A primeira fase do projecto "Manuscritos de Pessoa em linha", desenvolvido pela Biblioteca Nacional (BN), através do seu Arquivo da Cultura Portuguesa Contemporânea, está disponível desde ontem, com a reunião, online, e num mesmo lugar, de toda a poesia de Alberto Caeiro, incluindo a que lhe é atribuída.
No endereço http/purl.pt/1000, que gradualmente acolherá todo o espólio literário pessoano, qualquer utilizador, seja ele investigador ou curioso da sua obra, poderá aceder às várias versões que o autor trabalhou, aos rascunhos que fez, às alterações que considerou necessárias - em papel de carta, em envelopes, em papel de sebenta, em fragmentos de papel; no fundo, em tudo o que tinha à mão, devolvendo-nos, a par do génio, também a dimensão do homem nas suas hesitações e na procura da palavra mais justa.

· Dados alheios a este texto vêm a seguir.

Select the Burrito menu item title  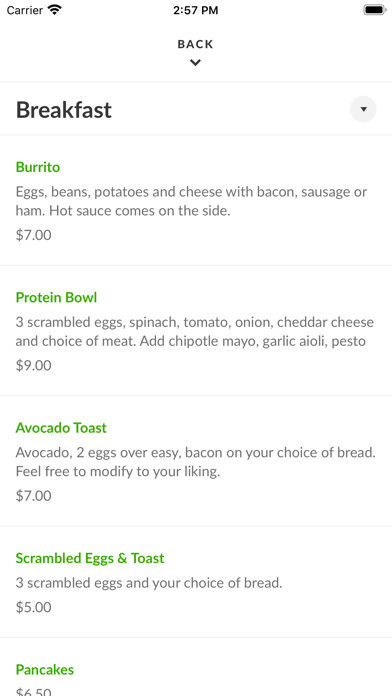click(38, 167)
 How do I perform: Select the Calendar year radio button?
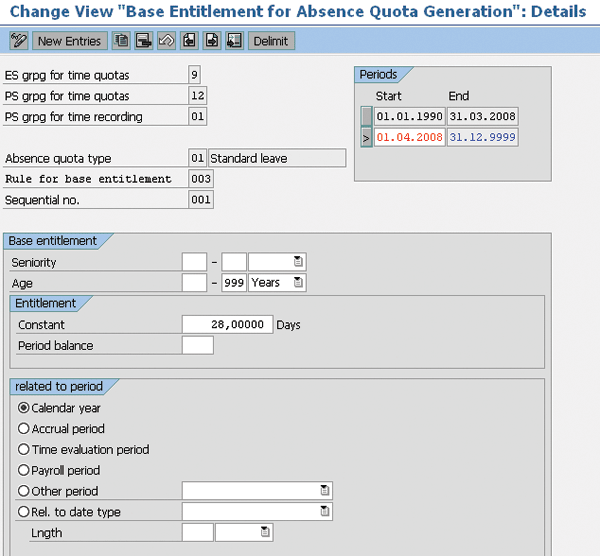point(24,408)
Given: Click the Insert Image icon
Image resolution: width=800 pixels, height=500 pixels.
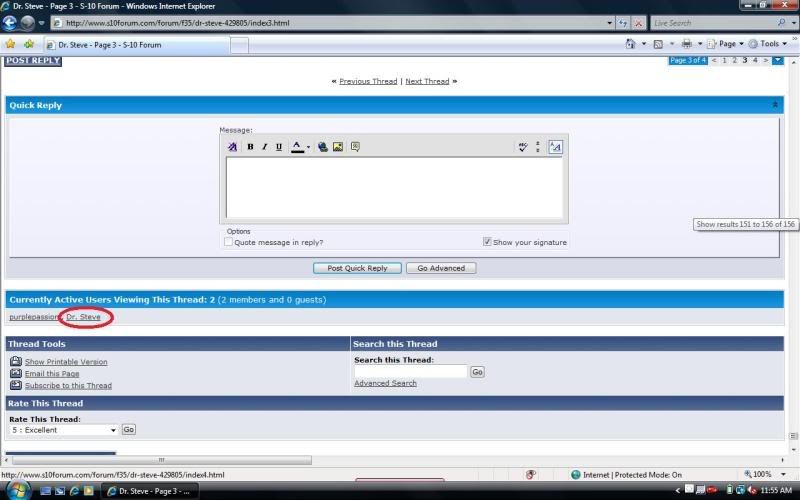Looking at the screenshot, I should 338,147.
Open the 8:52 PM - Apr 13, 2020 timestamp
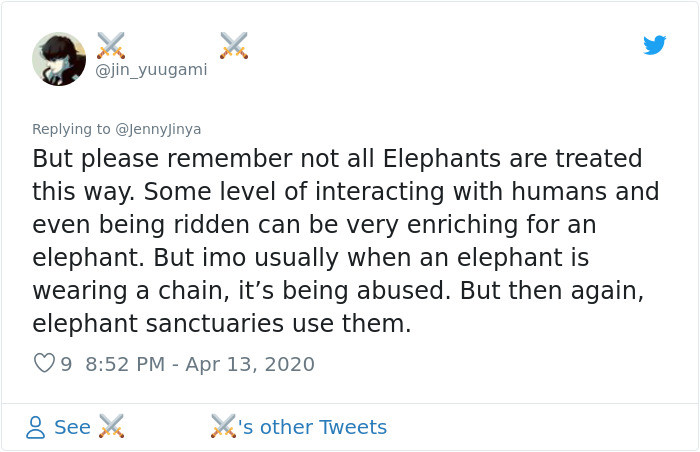Viewport: 700px width, 452px height. tap(200, 364)
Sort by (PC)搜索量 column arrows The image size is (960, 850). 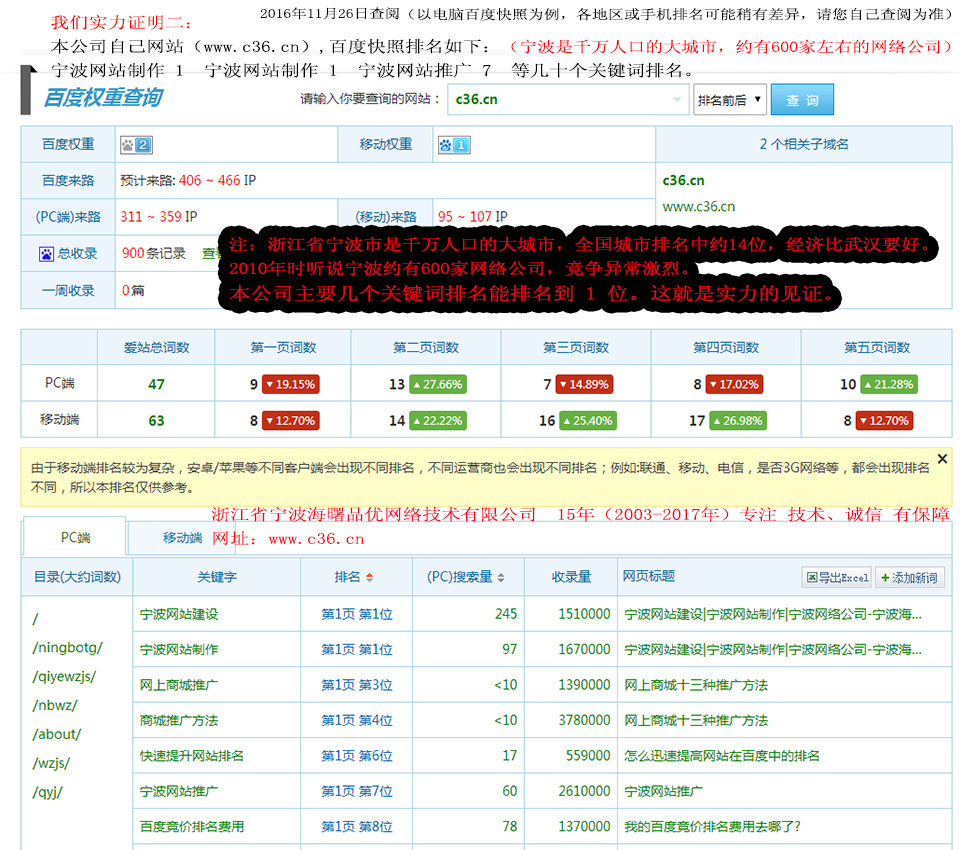pyautogui.click(x=501, y=578)

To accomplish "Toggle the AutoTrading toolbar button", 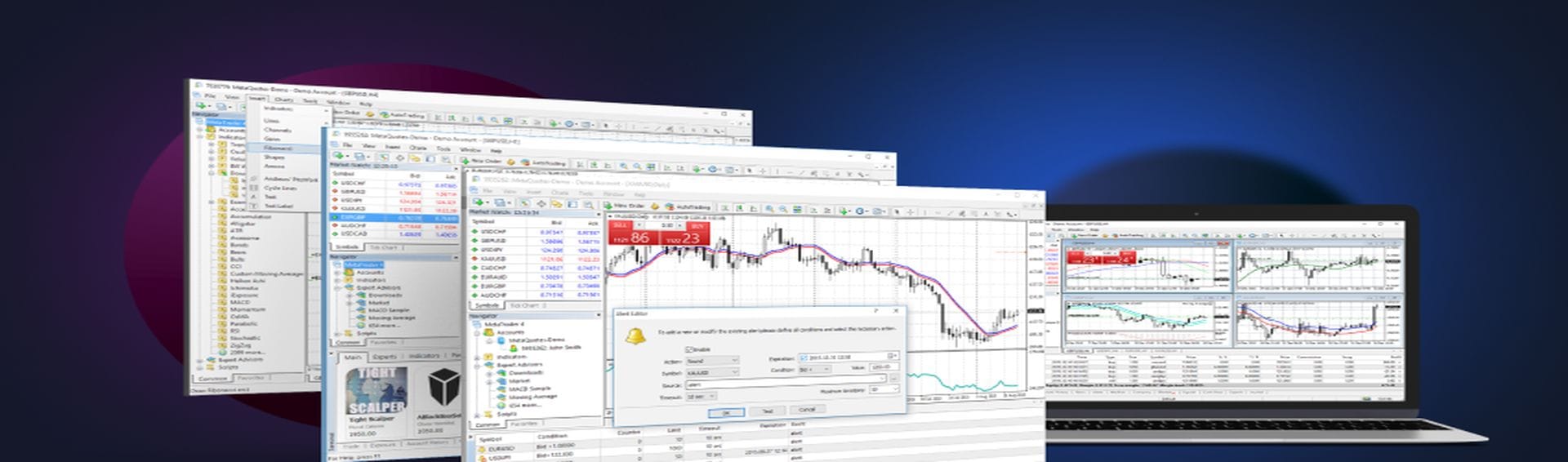I will (x=689, y=206).
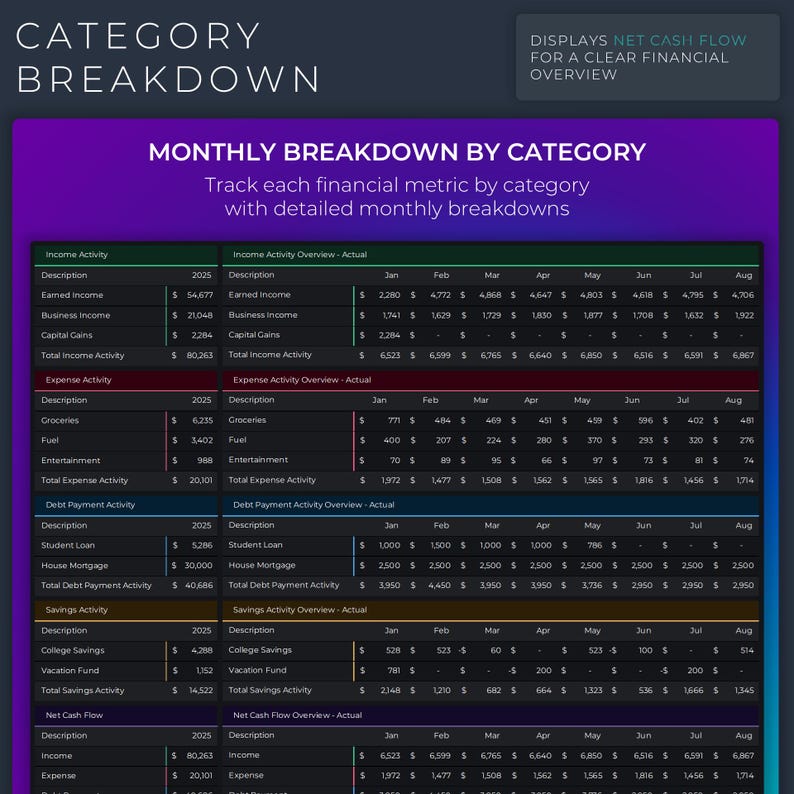Click the Monthly Breakdown by Category title
This screenshot has height=794, width=794.
click(397, 152)
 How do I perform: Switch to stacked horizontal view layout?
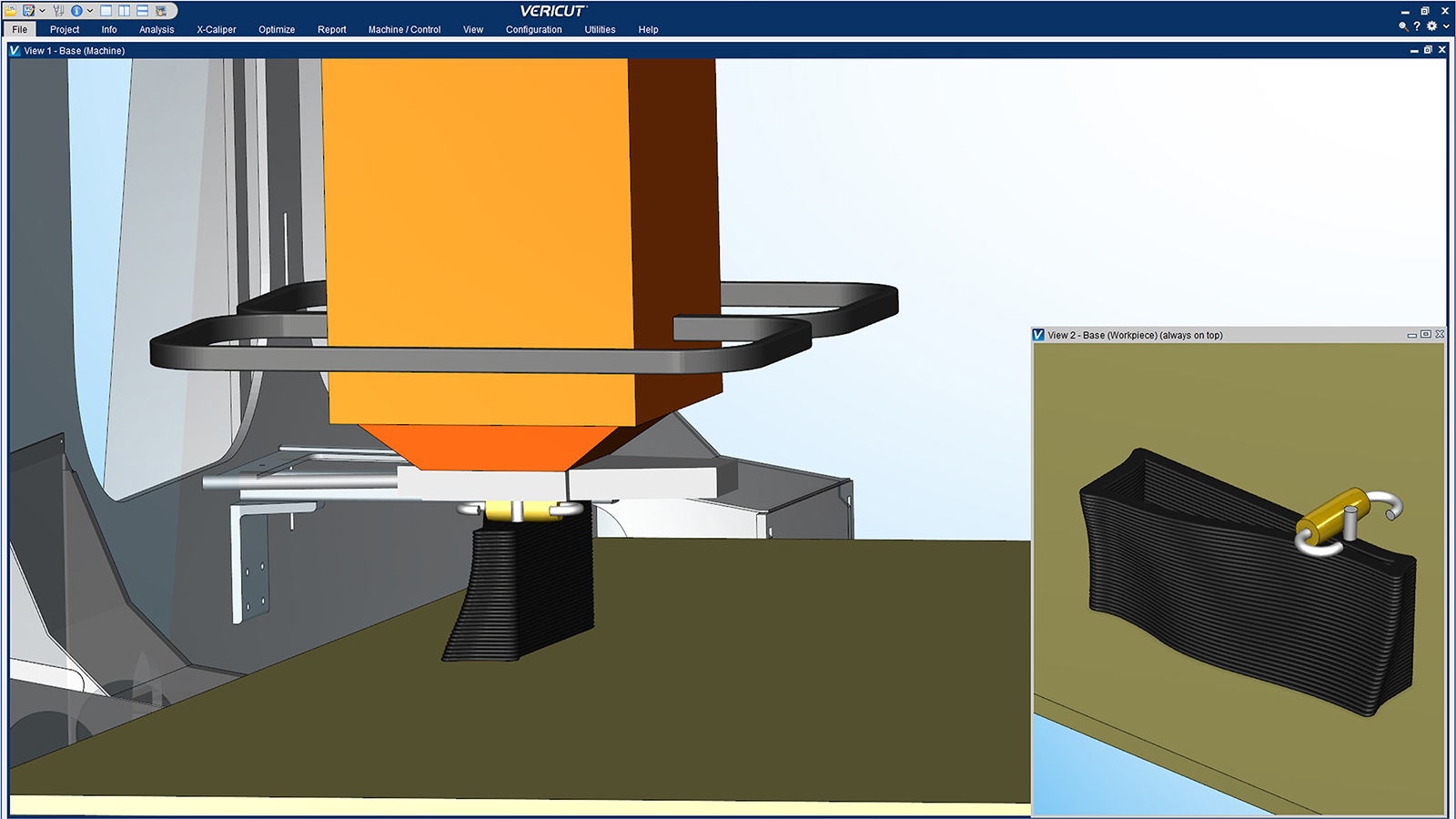click(x=143, y=11)
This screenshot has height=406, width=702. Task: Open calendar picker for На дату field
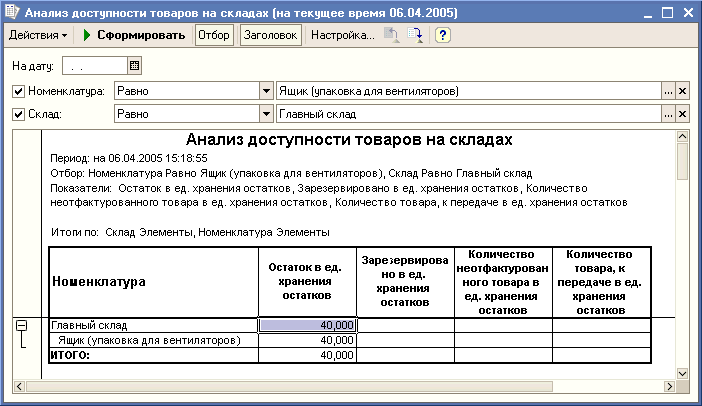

A complexidade de tratamento destes materiais - os célebres e numerosos "papéis de Pessoa" - foi, aliás, ontem salientada, na apresentação do projecto por Manuela Vasconcelos, técnica da BN que organizou a inserção online da documentação relativa à produção deste heterónimo, nos seus três núcleos: O Guardador de Rebanhos, O Pastor Amoroso e Poemas Inconjuntos. Complexidade que, percorrendo toda a obra de Pessoa, referiu, explica em larga medida "por que razão não existe ainda um inventário completo do espólio literário" do autor.
No caso dos manuscritos de Alberto Caeiro, e a par de problemas de datação divergente ou ausente, de decifração ou de natureza outra, vários casos há, lembrou, em que numa mesma folha de papel, dobrada várias vezes, coexistem fragmentos de diversos poemas sem ligação entre si. Também nestes casos, referiu Manuela Vasconcelos, houve a preocupação de dar a conhecer estes manuscritos na íntegra, como os demais, "de forma clara e legível".
O acesso universal à versão digital destes materiais terá também importantes reflexos em matéria de conservação dos originais. Tanto mais que, sublinhou Manuela Vasconcelos, é grande o "grau de deterioração dos papéis de Pessoa". Deterioração derivada, em muitos casos, das características do próprio suporte: "Ele escrevia muitas vezes a lápis, em papéis muito frágeis".
As próximas etapas do projecto "Manuscritos de Pessoa em linha" visarão a produção de Álvaro de Campos e de Ricardo Reis, anunciou, por seu turno, o director da BN. Lembrando que o acesso universal ao espólio de Pessoa via Internet vai abrir "um conjunto de novas possibilidades" de estudo e reflexão, Jorge Couto salientou a importância de, através de projectos desta natureza, se "associar a preservação [dos originais] à disponibilização dos fundos à guarda da BN". O que tem vindo a acontecer através da BNDigital.
À guarda do Arquivo da Cultura Portuguesa Contemporânea, no seio do qual se está a desenvolver o trabalho de digitalização/inserção em linha do espólio pessoano, estão hoje "130 espólios, compreendendo mais de três milhões de documentos", o que faz dele "um dos mais importantes arquivos literários a nível europeu e internacional". Um passo que, referiu ainda Jorge Couto, "vem contribuir para o aumento dos conteúdos em língua portuguesa na rede e para a afirmação da cultura e da língua portuguesa no mundo".
Saudando o passo dado pela BN, também a ministra da Cultura, Isabel Pires de Lima, recordou, na ocasião, a sua faceta de investigadora, ao definir os manuscritos de um autor como "objectos de paixão", cuja difusão alargada é hoje imperiosa. O acesso universal ao espólio de Pessoa, considerou, "vem também contribuir para a criação de uma outra mentalidade em matéria de acesso a materiais de investigação".